# Network configuration of KVM client



## inch (Jul 31, 2013)

Hello, I'm running FreeBSD 8.3 in a KVM VM and can't get the network working.

IP address of your server: 31.193.xxx.xxx
Gateway: 151.236.xxx.xxx
Subnet: 255.255.255.255
Primary DNS Server: 208.67.xxx.xxx
Secondary DNS Server: 208.67.yyy.yyy

rc.conf:

```
hostname="asdf"
ifconfig_em0="inet 31.193.xxx.xxx netmask 255.255.255.255"
defaultrouter="151.236.xxx.xxx"
```

`ifconfig em0`:

```
em0: flags=8843<UP,BROADCAST,RUNNING,SIMPLEX,MULTICAST> metric 0 mtu 1500
        options=209b<RXCSUM,TXCSUM,VLAN_MTU,VLAN_HWTAGGING,VLAN_HWCSUM,WOL>
        ether x:x:x:x:x:x
        inet 31.193.xxx.xxx netmask 0xffffffff broadcast 31.193.xxx.xxx
        media Ethernet autoselecty (1000baseT <full-duplex>)
        status: active
```

`service routing restart`:

```
::                ::1                done
::ffff:0.0.0.0    ::1                done
route: writing to routing socket: Network is unreachable
add net default: gateway 151.236.xxx.xxx: Network is unreachable
add net ::ffff:0.0.0.0 gateway ::1
add net ::0.0.0.0: gateway ::1
```

Every ping responds with a "Host name lookup failure". What am I missing?

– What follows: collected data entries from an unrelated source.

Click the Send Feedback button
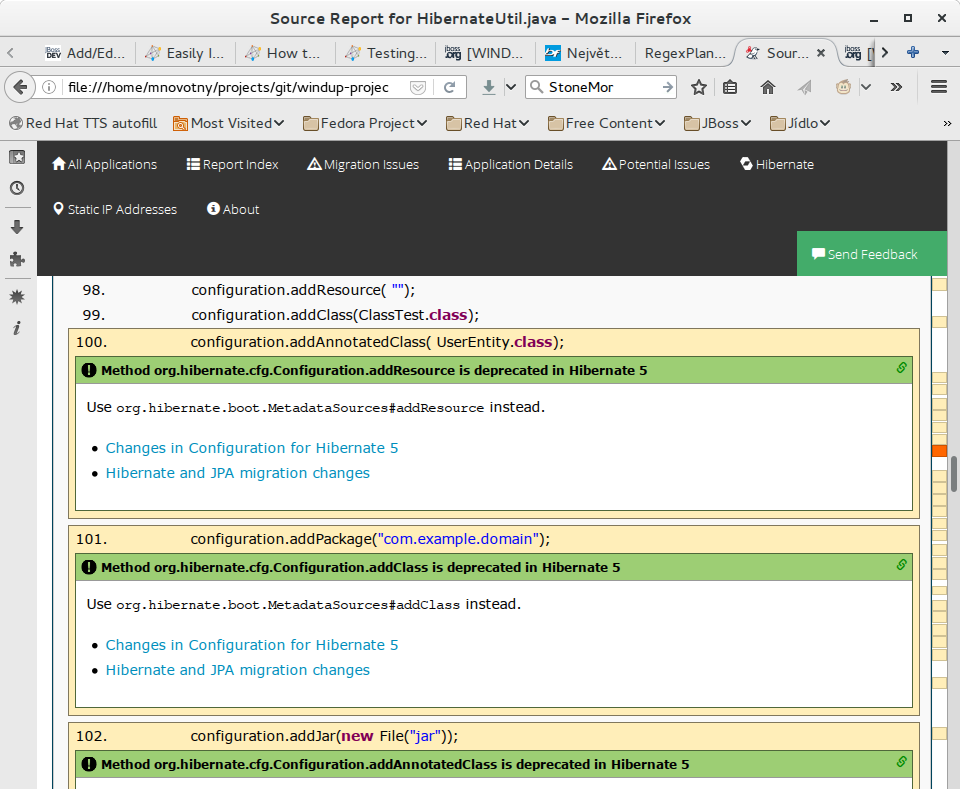[864, 254]
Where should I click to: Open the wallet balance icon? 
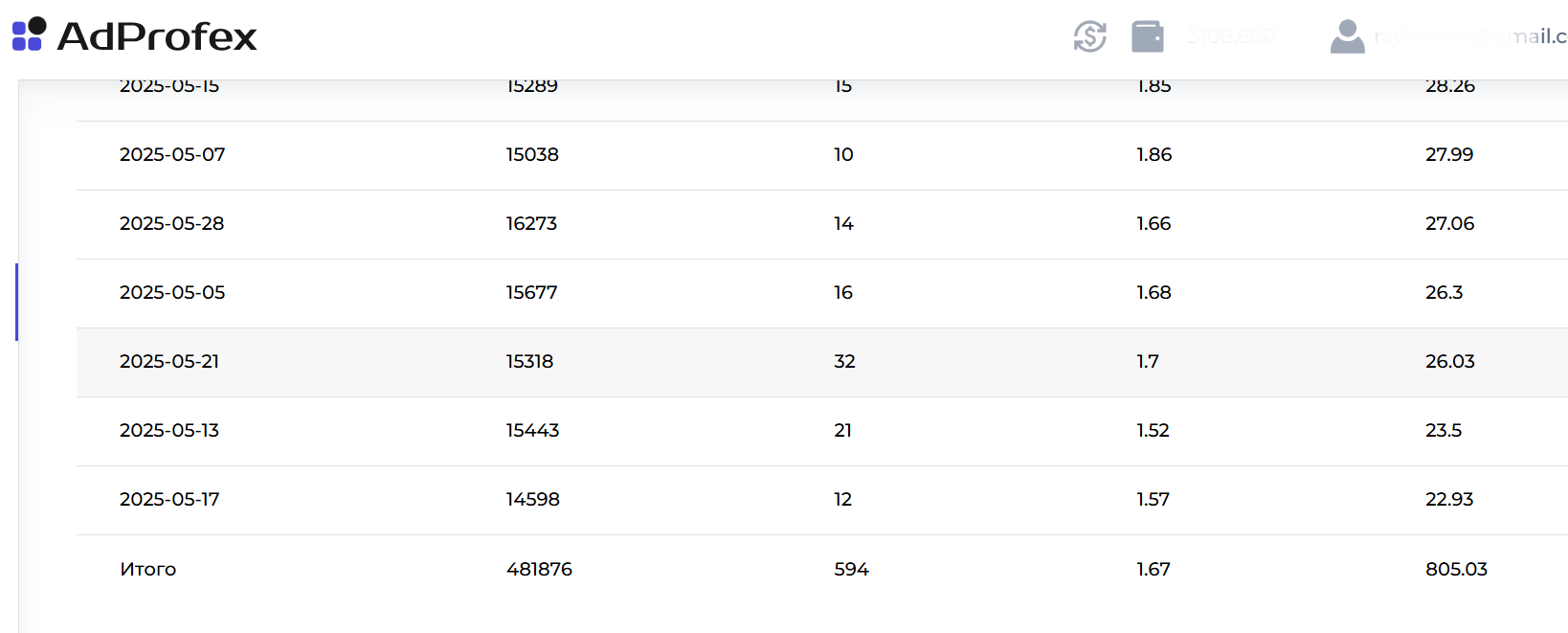pyautogui.click(x=1147, y=36)
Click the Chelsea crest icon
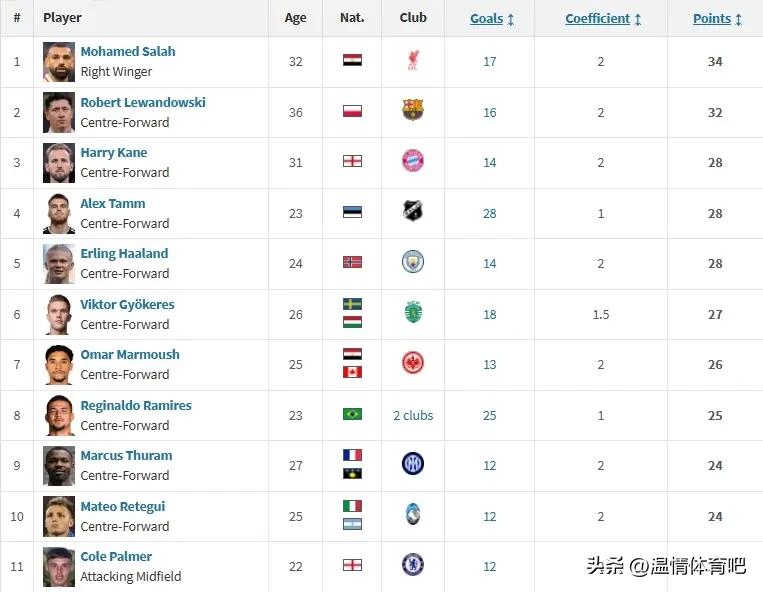Image resolution: width=763 pixels, height=592 pixels. click(413, 565)
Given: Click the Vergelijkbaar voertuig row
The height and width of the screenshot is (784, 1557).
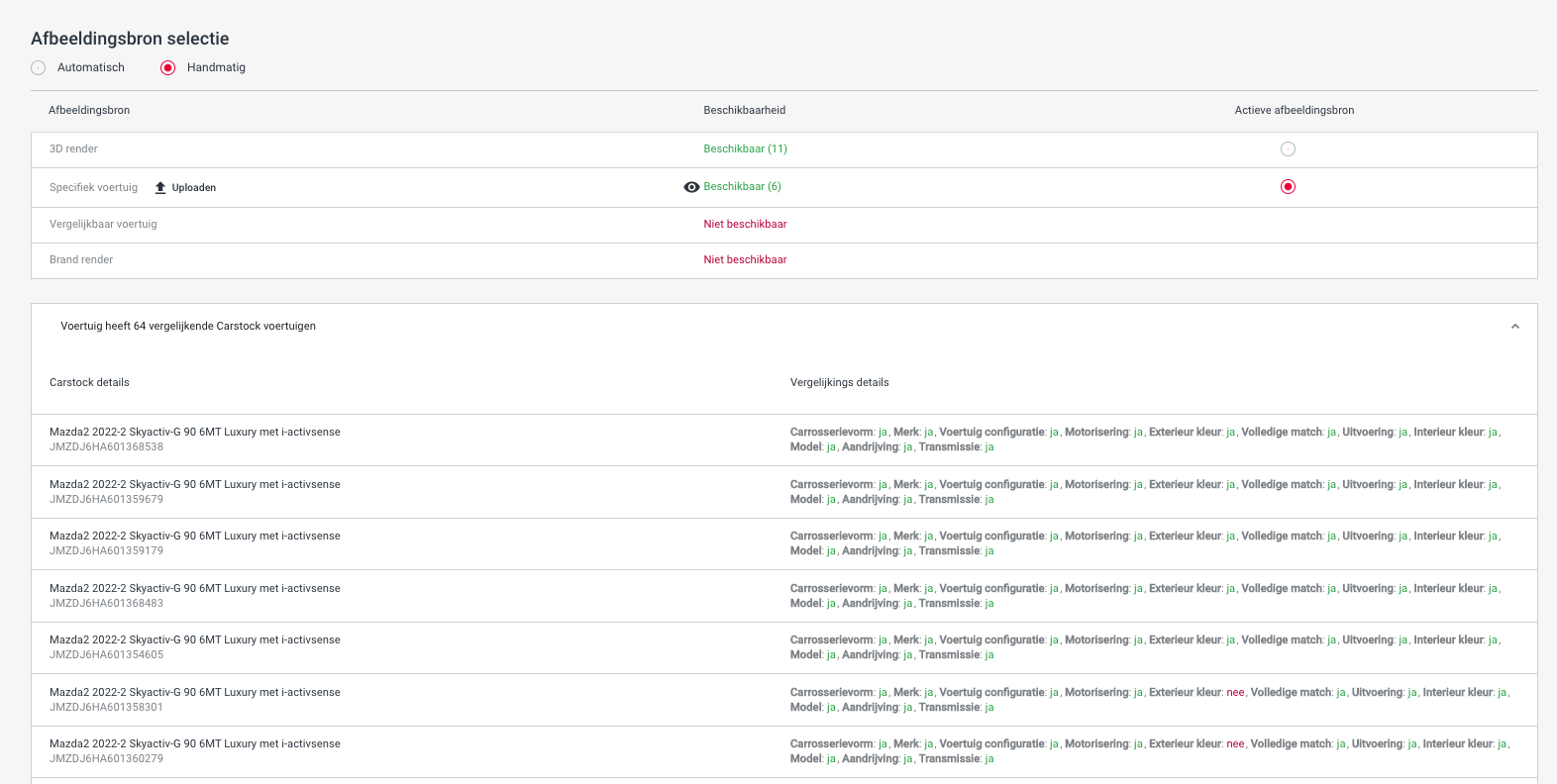Looking at the screenshot, I should pos(103,225).
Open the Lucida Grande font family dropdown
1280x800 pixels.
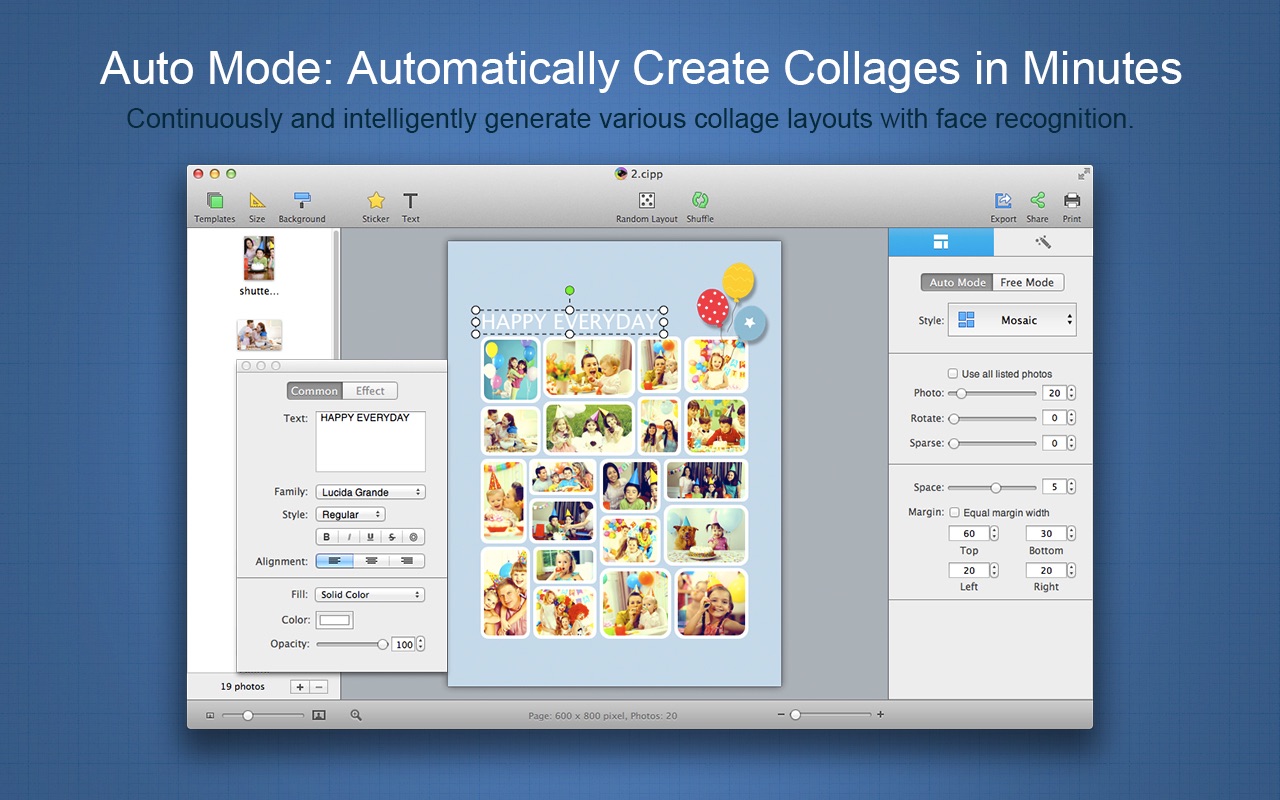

To confirm that the gateway/IPs provided by my hoster are working, I quickly installed Gentoo to confirm that they are indeed correct.


----------



## SirDice (Aug 1, 2013)

inch said:
			
		

> IP address of your server: 31.193.xxx.xxx
> Gateway: 151.236.xxx.xxx
> Subnet: 255.255.255.255
> 
> ...



Your default gateway is outside of the subnet your interface is in. Try setting the default gateway like this: 
	
	



```
defaultrouter="-iface em0"
```


----------



## inch (Aug 1, 2013)

Hi, thanks for your reply.

`service routing restart`

```
::                ::1                done
::ffff:0.0.0.0    ::1                done
route: writing to routing socket: File exists
add net default: gateway em0: route already in table
add net ::ffff:0.0.0.0 gateway ::1
add net ::0.0.0.0: gateway ::1
```

No more errors but the connection isn't working. inet and broadcast are the same btw.


----------



## inch (Aug 3, 2013)

Any ideas or additional information I could provide? `dmesg` says nothing and I don't know where to look further.


----------